INSIDE POLITIK- Penulis muda asal Bandar Lampung, Muhammad Alfariezie, kembali menjadi sorotan di dunia sastra tanah air. Setelah sukses dengan novel perdananya berjudul “Rumah Darah” yang mendapat sambutan positif dari kalangan pembaca dan kritikus, kini ia tengah menggarap proyek baru yang tak kalah menyeramkan dan sarat makna: manuskrip novel horor berjudul “Dusun Keramat Desa Sumber Muncul.”
Berbeda dari karya sebelumnya, Alfariezie kali ini tidak hanya mengangkat kisah misteri dan teror, tetapi juga menghadirkan kritik sosial yang tajam tentang keserakahan manusia, dosa masa lalu, dan kutukan yang menolak untuk dilupakan. Ia mengumumkan tengah membuka peluang kerja sama dengan penerbit independen dan mencari donatur untuk membantu penyelesaian naskah dan penerbitan novel tersebut.
“Ini bukan sekadar cerita tentang hantu,” ungkap Alfariezie dalam wawancara singkat. “Novel ini adalah cermin dari kerakusan manusia yang menolak bertobat, bahkan setelah kematian datang menjemput. Hantu-hantu dalam cerita ini adalah bayangan dari dosa yang belum terhapus.”
Kisah dalam “Dusun Keramat Desa Sumber Muncul” merupakan lanjutan dari semesta novel horor sebelumnya, “Rumah Terbengkalai,” yang dikenal penuh misteri dan simbolisme. Tokoh utamanya, Sahrudin, digambarkan sebagai sosok yang terjebak antara rasa bersalah dan kehancuran moral di tengah bayang-bayang masa lalunya.
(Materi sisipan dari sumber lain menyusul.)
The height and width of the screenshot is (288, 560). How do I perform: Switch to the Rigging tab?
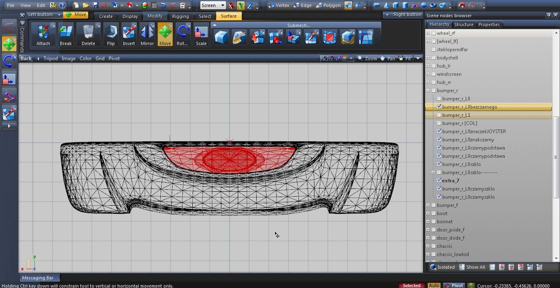[x=180, y=16]
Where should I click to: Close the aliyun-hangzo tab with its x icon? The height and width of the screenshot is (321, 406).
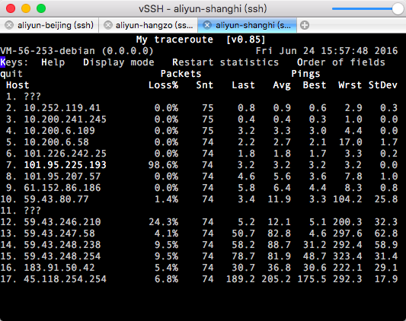click(x=107, y=25)
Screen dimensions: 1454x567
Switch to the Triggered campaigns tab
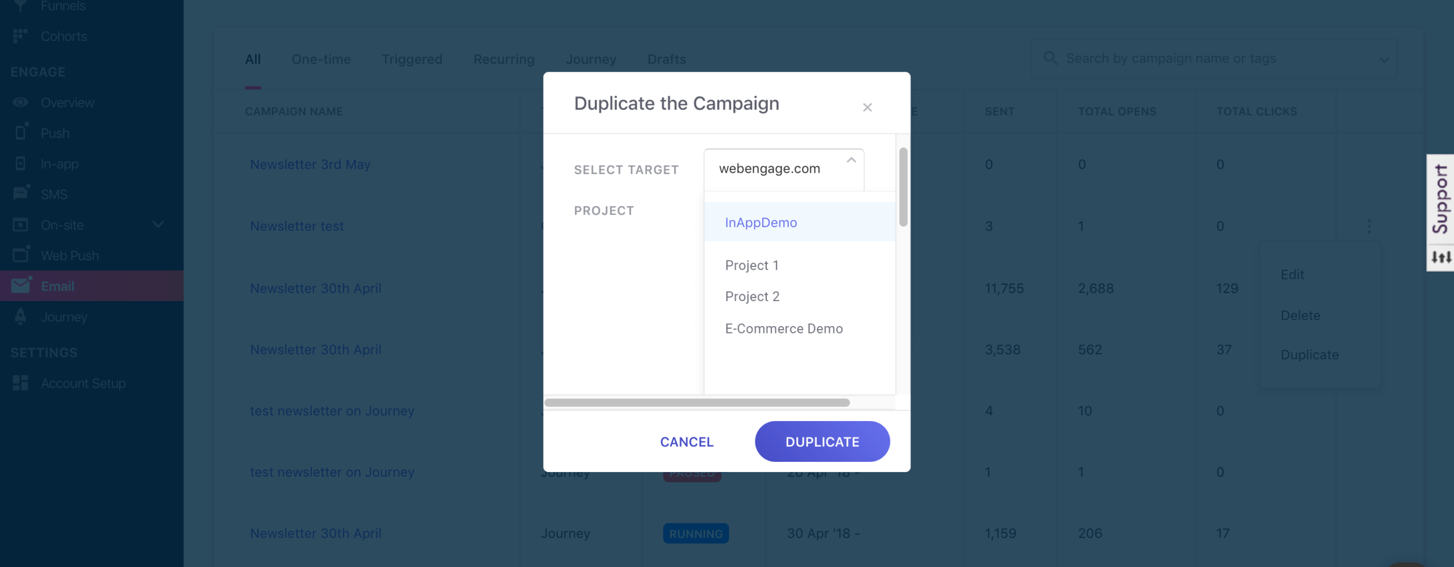412,59
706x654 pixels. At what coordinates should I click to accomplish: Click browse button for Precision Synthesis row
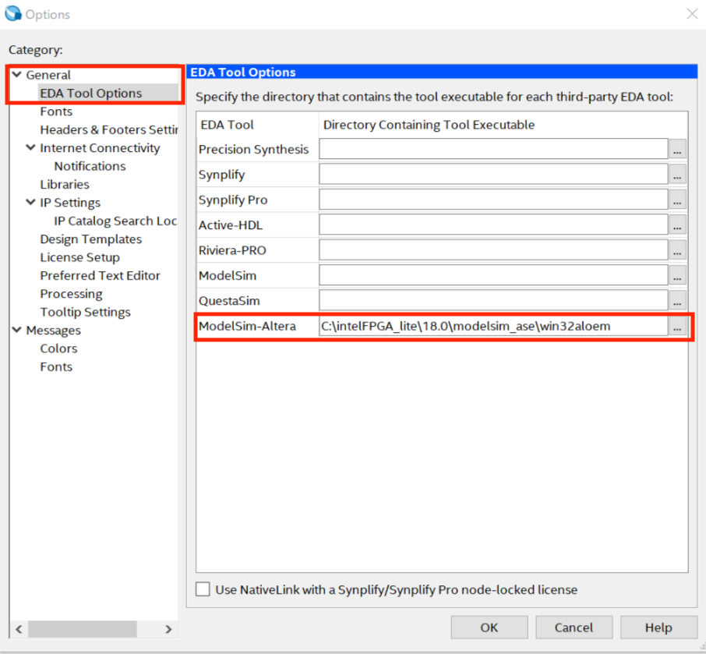[677, 150]
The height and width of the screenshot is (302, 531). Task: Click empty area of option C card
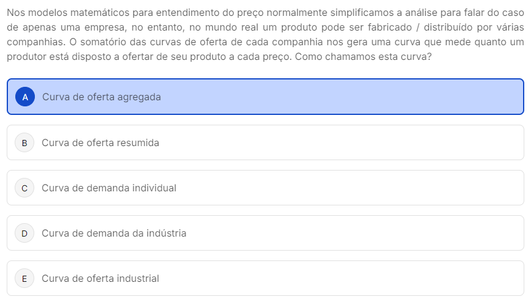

Rumah besar yang dulu menjadi simbol kemewahan kini berubah menjadi tempat terkutuk. Dindingnya dilapisi debu dan lumut, taman dipenuhi alang-alang, dan suara misterius sering terdengar pada malam hari. “Sudah tidak ada lagi alasan bagi orang tua Sahrudin untuk menjual rumah peninggalannya itu,” tulis Alfariezie dalam salah satu potongan naskahnya yang beredar di media sosial.
Kematian tragis anak mereka dan penjaga kompleks bernama Aden menjadi misteri yang belum terpecahkan. Ayah Sahrudin bahkan pernah berencana merobohkan rumah itu, namun upayanya dihalangi warga setempat dan pihak pengembang yang justru menutup-nutupi kejadian sebenarnya. Sejak saat itu, rumah tersebut menjadi simbol kutukan dan penyesalan — berdiri megah, tapi sunyi dan penuh arwah penasaran.
Tragedi semakin mencekam ketika ibu Sahrudin menemukan sebuah artikel berita daring yang mengungkapkan bahwa anaknya terlibat dalam proyek pembangunan di Dusun Keramat — proyek yang menyebabkan kematian sejumlah warga. Dalam salah satu dialog penuh emosi, sang ayah hanya bisa berdoa dengan suara bergetar, “Ya Allah, ampunilah dosa anak saya jika berita ini benar.” Kalimat itu menjadi titik balik cerita, menggambarkan kehancuran batin seorang ayah yang dihantui rasa bersalah dan kenyataan pahit.
Seiring berjalannya waktu, rumah keluarga Sahrudin semakin rusak dan tak terurus. Kolam renang yang dulunya jernih kini hanya berisi debu dan bangkai serangga, pagar rumah berkarat, dan angin malam membawa bisikan menyeramkan yang membuat warga sekitar enggan melintas di depannya.
Seorang satpam komplek bahkan mengungkapkan pengalaman mengerikan yang ia alami. “Mending pos dijarah maling daripada dengar suara anak kecil ketawa di rumah kosong itu,” ujarnya. Kisah-kisah seperti ini menambah nuansa realistis dalam naskah Alfariezie, membuat pembaca merasakan ketegangan dan misteri yang terus membayangi setiap halaman.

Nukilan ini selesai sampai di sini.